Next Gen TV has been quietly working its way across the country as stations begin to adopt the ability to broadcast higher quality 4k signals and allow users to access streaming content over the air. But most people do not have a TV that can pull in the signals in the first place.
That is because the new standard required a totally different over the air TV tuner in order to gain access to the otherwise free signals. This is no different than when TVs began to be sold with digital tuners. There were many people without them for a long time until they began to replace their sets and then eventually everyone had the new technology. That was actually ATSC 1.0. It allowed for the sub-channels (7.2, 7.3) that have become popular with antenna users.
ATSC 3.0 or Next Gen TV will bring about the possibility of so much more, but as HDTVs and then 4K TVs got cheap and easy to get many people invested in them and will not need a new TV for quite some time. On top of that, there are not many that sell with a built-in ATSC 3.0 tuner. Therefore, the easiest way for users to get ahold of one would be to get a separate device with one built-in. On that front, there have already been a number of almost. But so far nobody has broken through with a solution that was easy to use and inexpensive. FreeCast may be on the way to providing a solution for early adopters that can get the ball rolling.
The company recently announced a product called the FreeCast Home. The idea behind the device is that it allows users to hook into an antenna to pull in the OTA signals and also allow users to watch their live local news, weather, and sports seamlessly from a single channel guide that also includes over 700 free streaming channels.

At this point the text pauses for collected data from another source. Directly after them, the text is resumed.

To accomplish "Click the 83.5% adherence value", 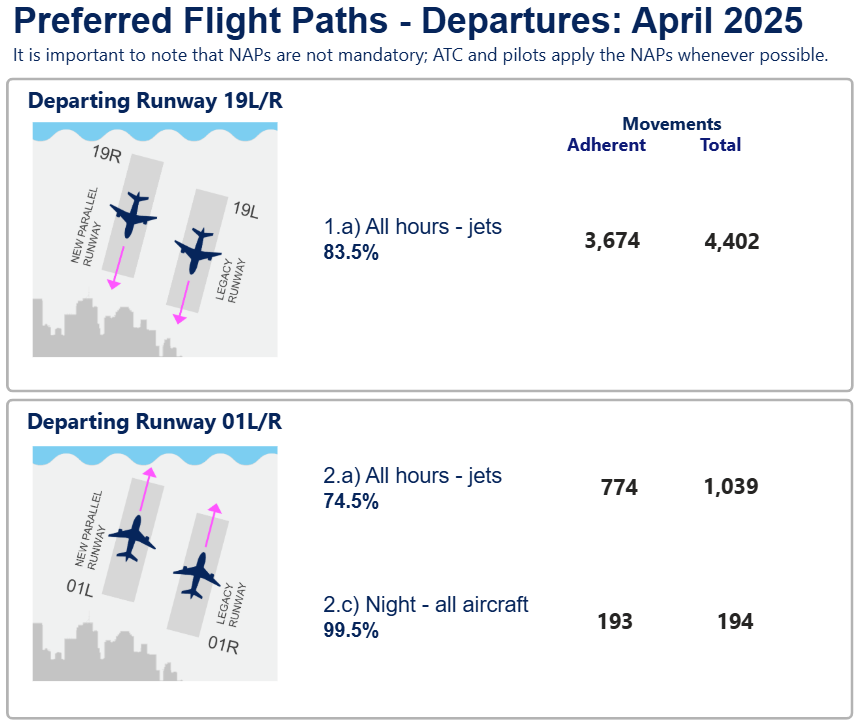I will point(351,252).
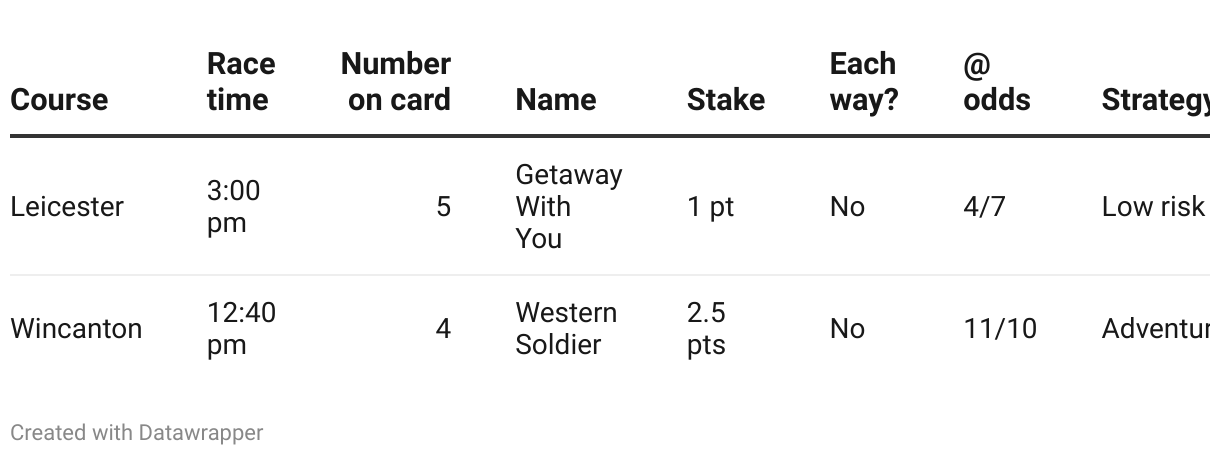Click the Each way No cell for Wincanton
The height and width of the screenshot is (456, 1220).
click(847, 329)
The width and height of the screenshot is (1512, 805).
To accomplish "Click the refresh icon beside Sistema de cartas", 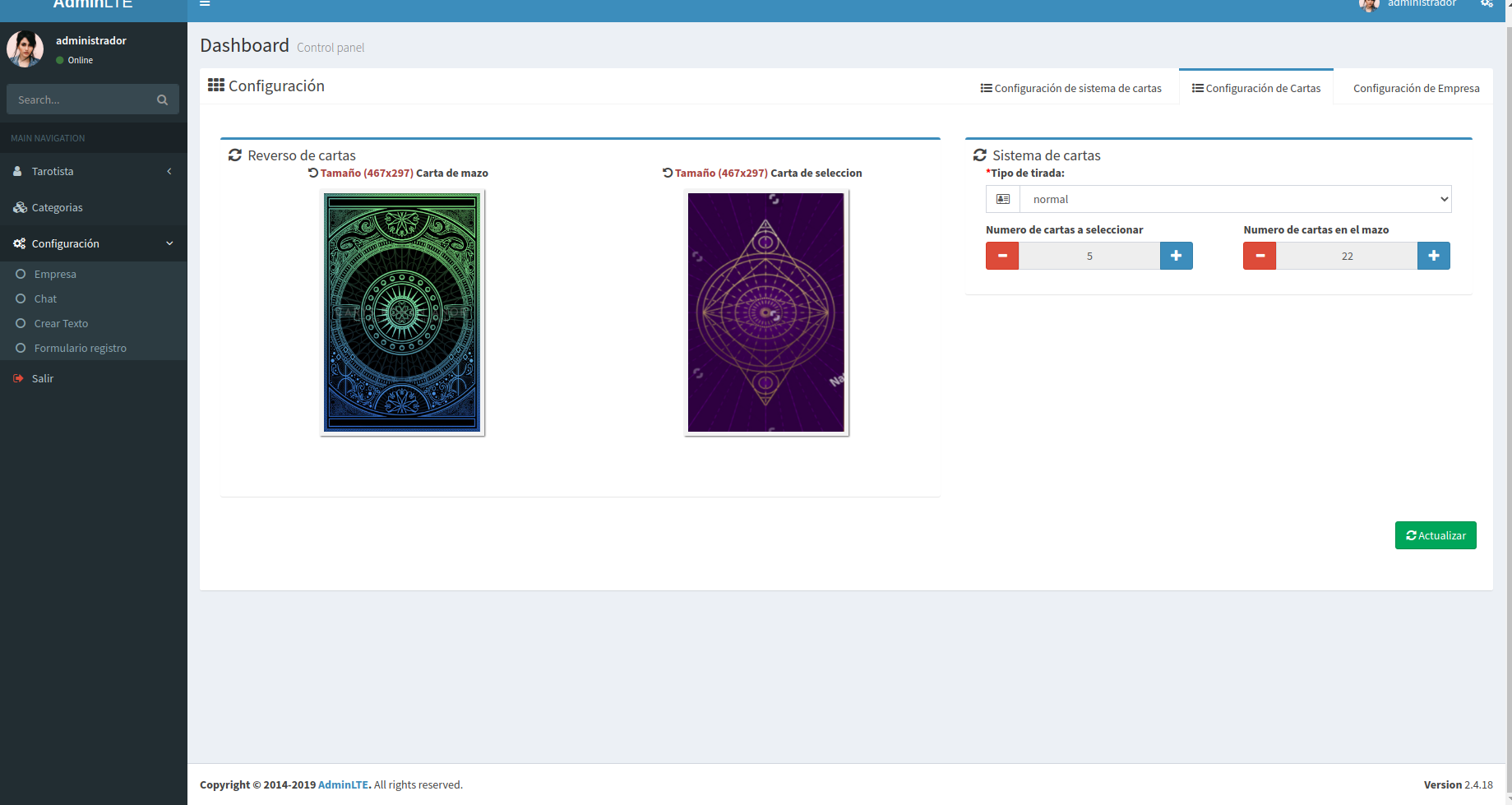I will pyautogui.click(x=979, y=155).
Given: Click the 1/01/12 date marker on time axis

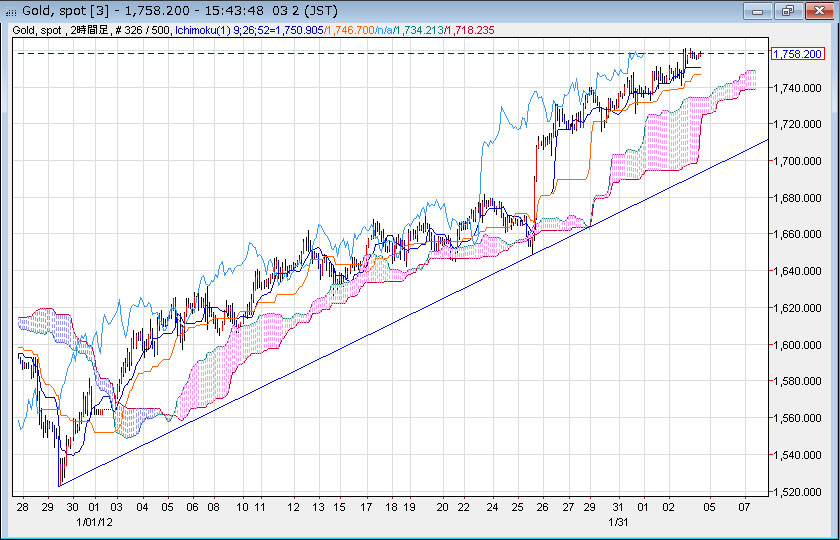Looking at the screenshot, I should 95,522.
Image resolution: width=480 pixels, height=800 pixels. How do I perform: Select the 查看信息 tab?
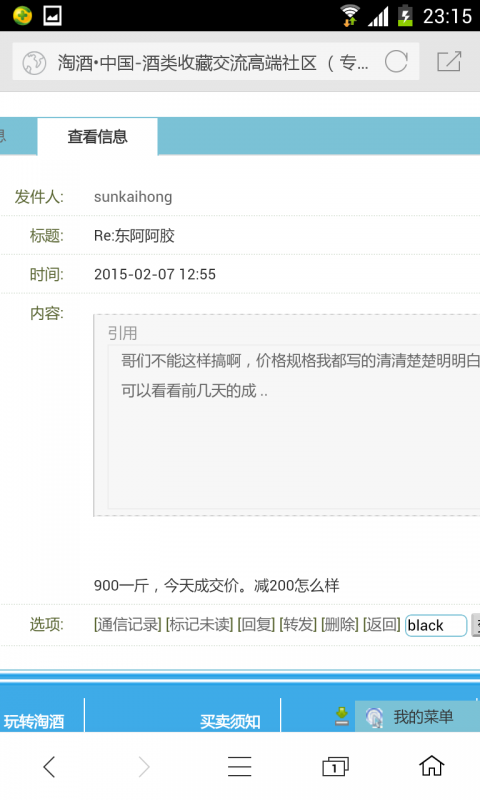[x=97, y=137]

The streaming channels are the kinds of things people would find on a number of free streaming apps like 24-7 news, comedy etc. They and of course major apps like Netflix are available on multiple streaming devices. But the difference between what FreeCast Home is proposing and say a Roku or Fire TV, is that instead of having a streaming box or stick, and then a tuner that has a separate app that needs to be set up to coordinate with the said device, the FreeCast Home aims to do it all in one package. And on top of that it will also cull together content from multiple services into a more uniform interface and give users a way to access the latest in broadcast technology.
Frankly, if FreeCast pulls this together the way they advertise I think that a lot of established companies are going to wish they had done it before them, or one of them will buy the company and rebrand the technology. Once people really understand what can be done with the new standard they will begin to seek it out. FreeCast may finally put a spotlight on it.